■ **What this task involves**
Pull every line of the entries that has the word "each".

■ **Records for processing**
****************************************
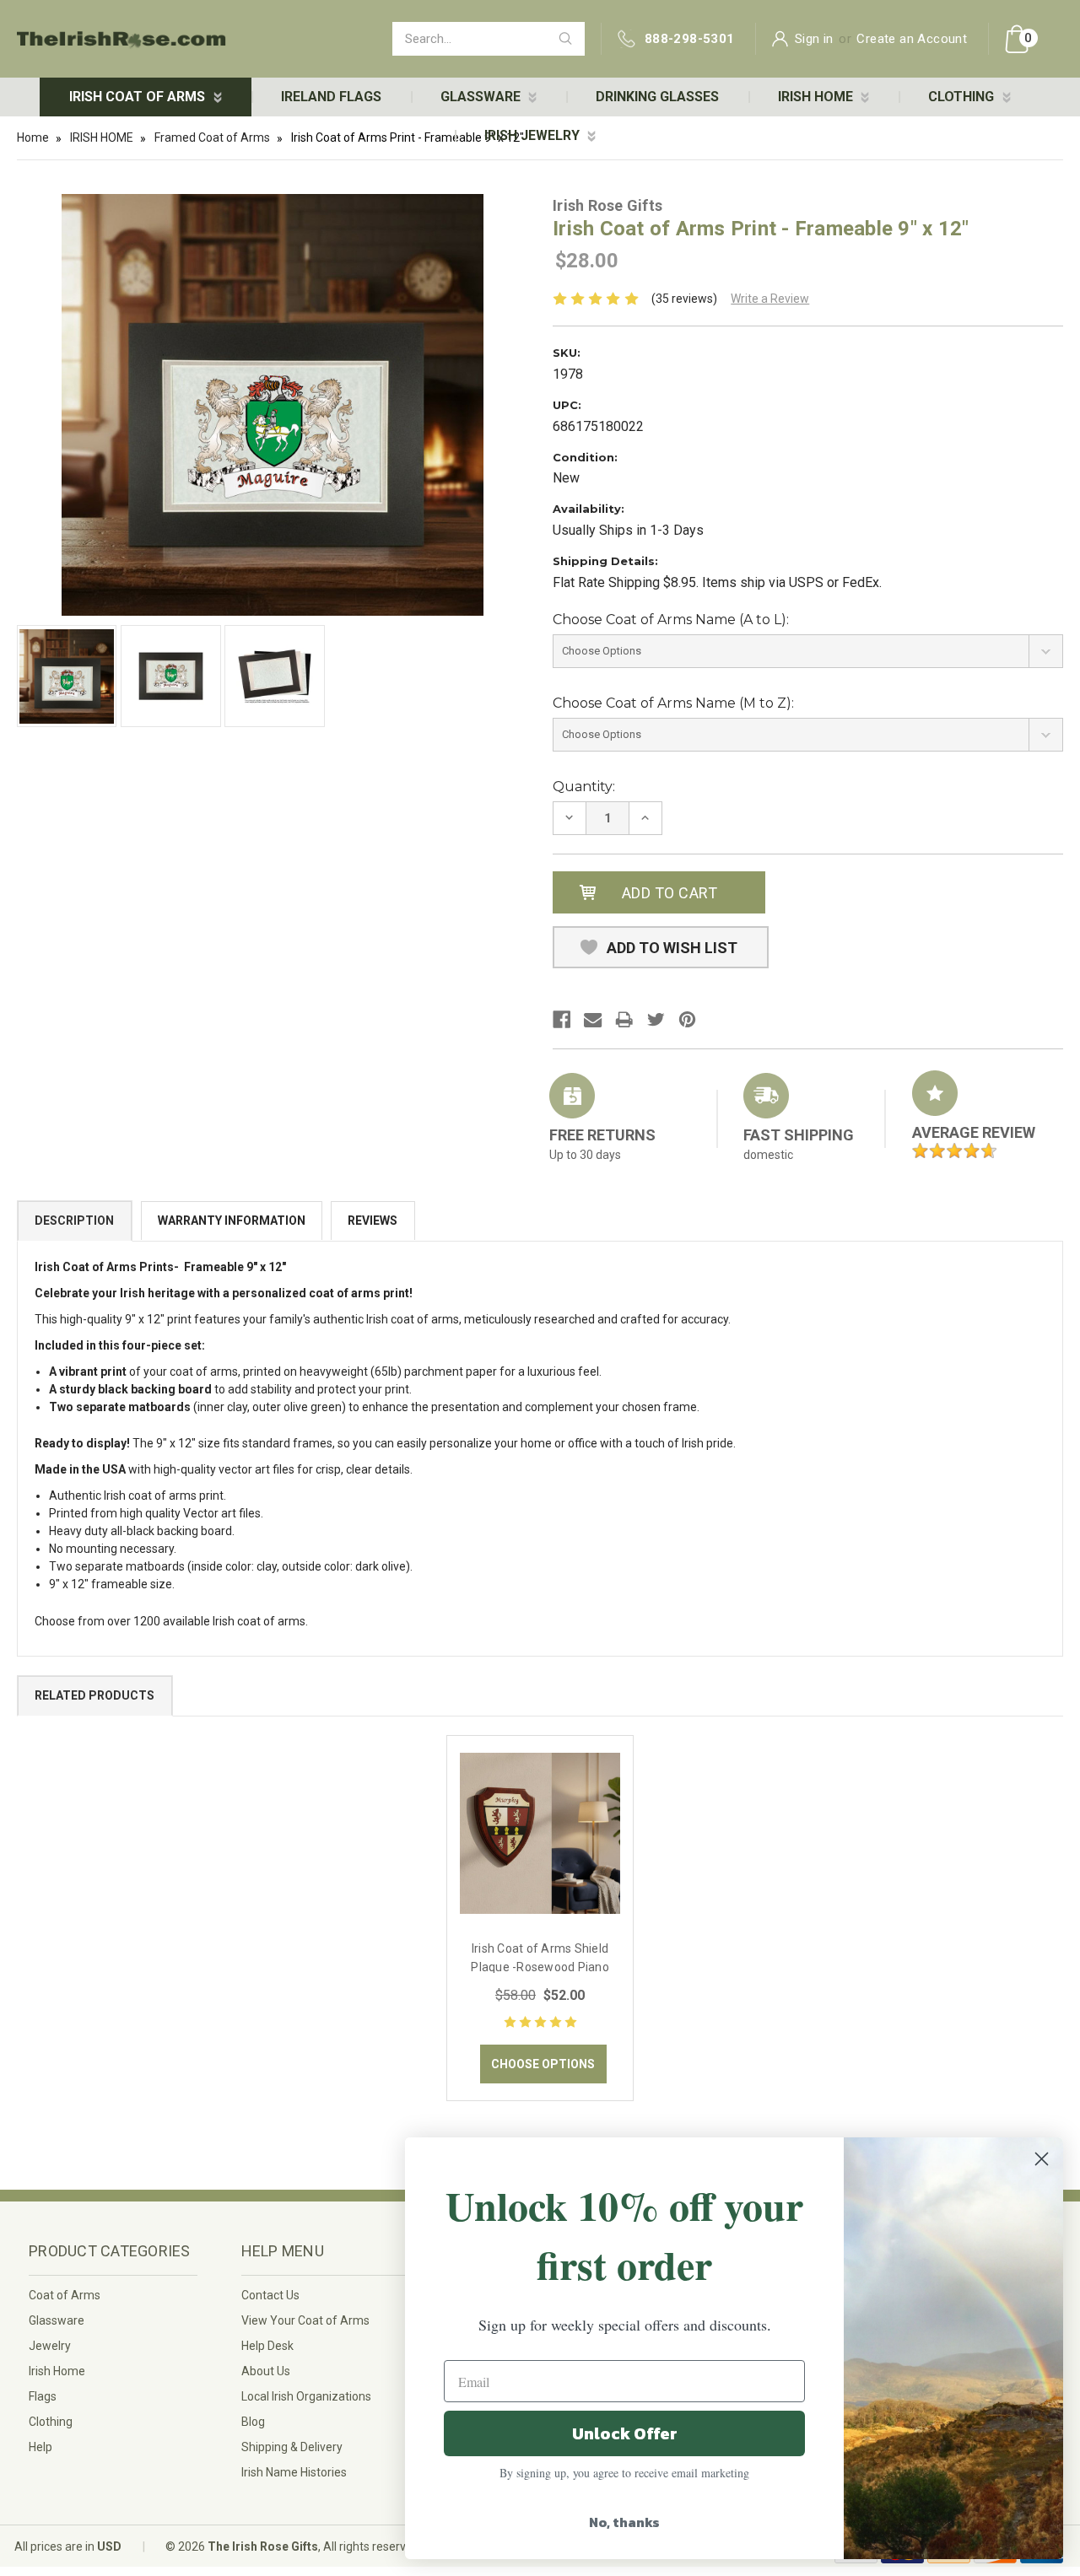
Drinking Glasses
****************************************
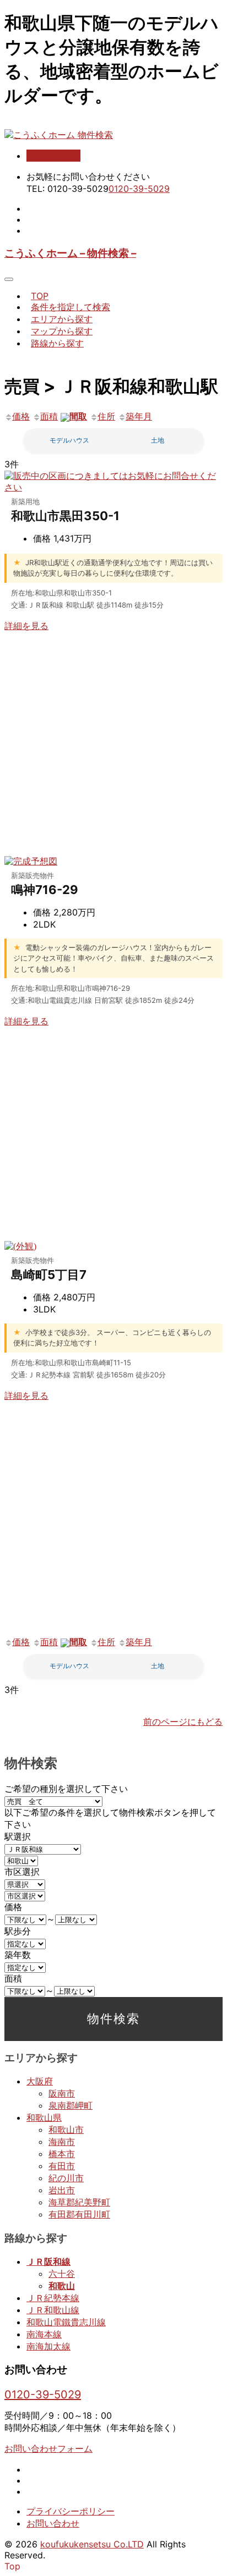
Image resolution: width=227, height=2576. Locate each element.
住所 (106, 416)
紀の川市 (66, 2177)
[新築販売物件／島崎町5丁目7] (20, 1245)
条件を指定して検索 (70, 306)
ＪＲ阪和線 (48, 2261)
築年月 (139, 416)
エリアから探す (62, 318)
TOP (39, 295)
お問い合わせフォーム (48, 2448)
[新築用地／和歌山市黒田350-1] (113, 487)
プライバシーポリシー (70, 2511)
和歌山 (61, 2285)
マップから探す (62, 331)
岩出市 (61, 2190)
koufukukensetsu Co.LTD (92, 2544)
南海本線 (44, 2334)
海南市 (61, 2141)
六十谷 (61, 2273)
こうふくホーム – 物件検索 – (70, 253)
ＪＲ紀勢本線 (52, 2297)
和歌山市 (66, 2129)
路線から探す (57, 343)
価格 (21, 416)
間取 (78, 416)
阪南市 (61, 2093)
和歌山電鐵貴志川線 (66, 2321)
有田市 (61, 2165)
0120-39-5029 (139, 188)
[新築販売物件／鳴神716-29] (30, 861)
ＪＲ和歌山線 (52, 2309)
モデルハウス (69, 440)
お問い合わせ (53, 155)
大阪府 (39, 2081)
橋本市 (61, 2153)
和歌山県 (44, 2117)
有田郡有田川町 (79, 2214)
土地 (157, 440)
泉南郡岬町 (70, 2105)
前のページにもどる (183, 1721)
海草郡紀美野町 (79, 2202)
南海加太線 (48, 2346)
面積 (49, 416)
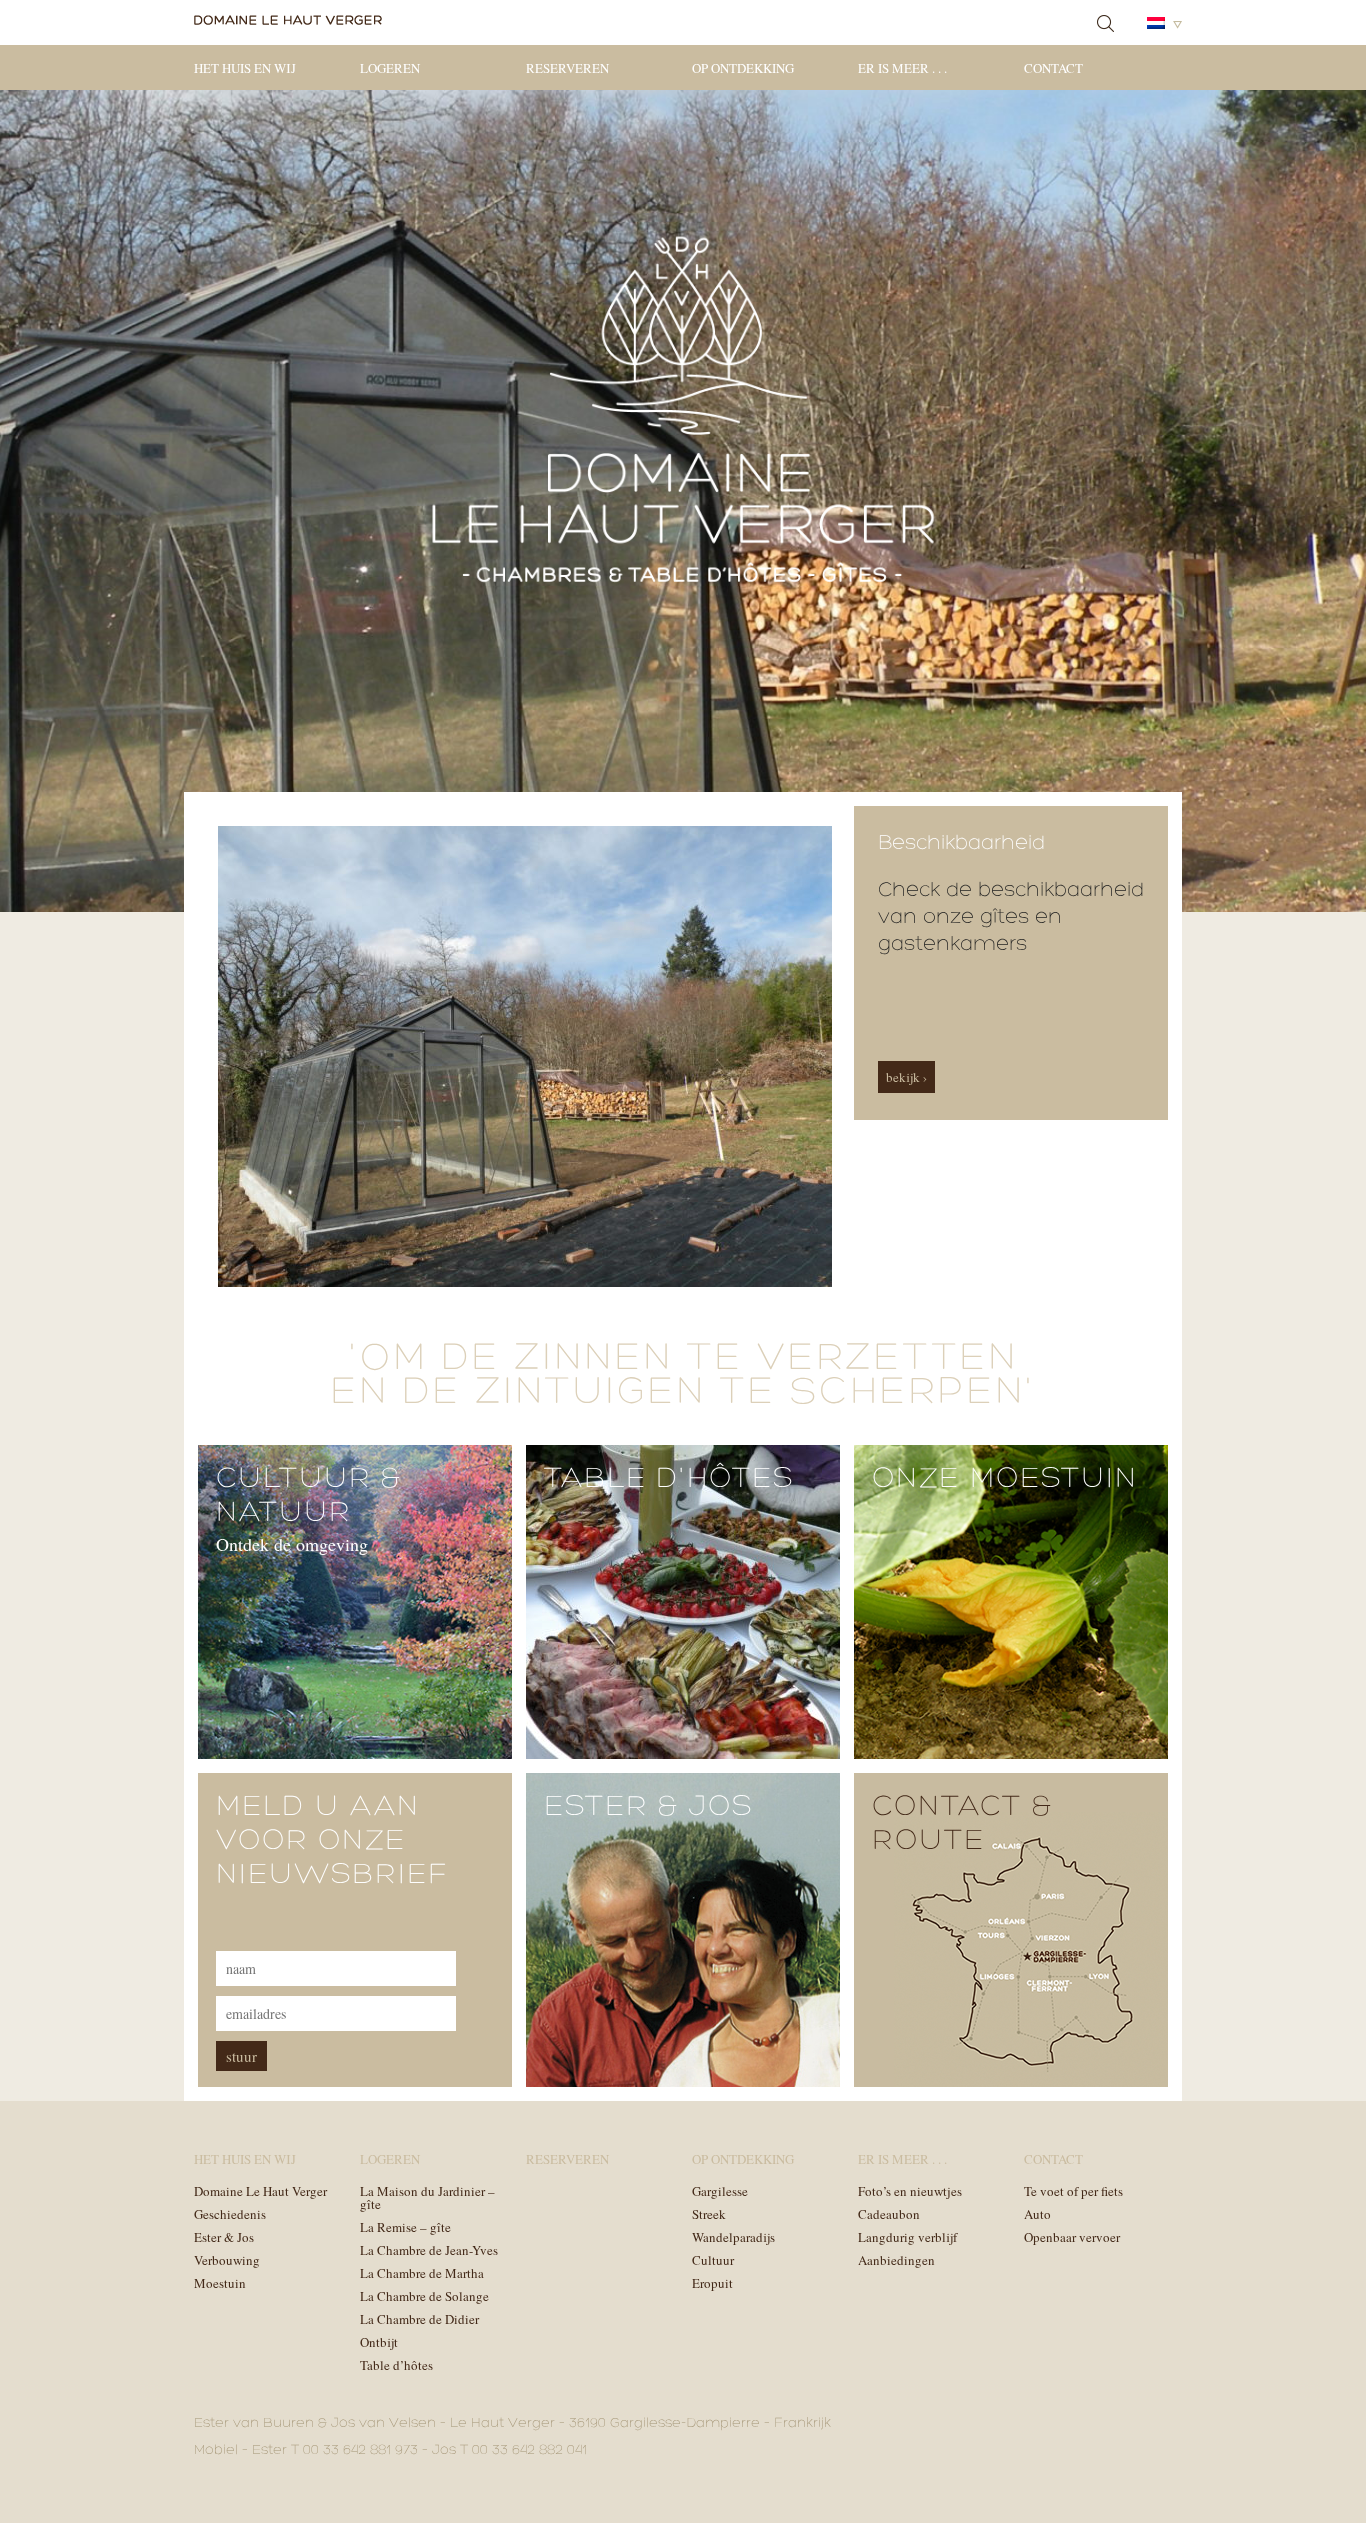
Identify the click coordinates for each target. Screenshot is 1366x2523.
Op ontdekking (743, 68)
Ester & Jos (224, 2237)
****************************************
■ **Exercise answer**
Image resolution: width=227, height=2576. Locate each element.
Identify the click coordinates for each target. Screenshot is 1366x2523.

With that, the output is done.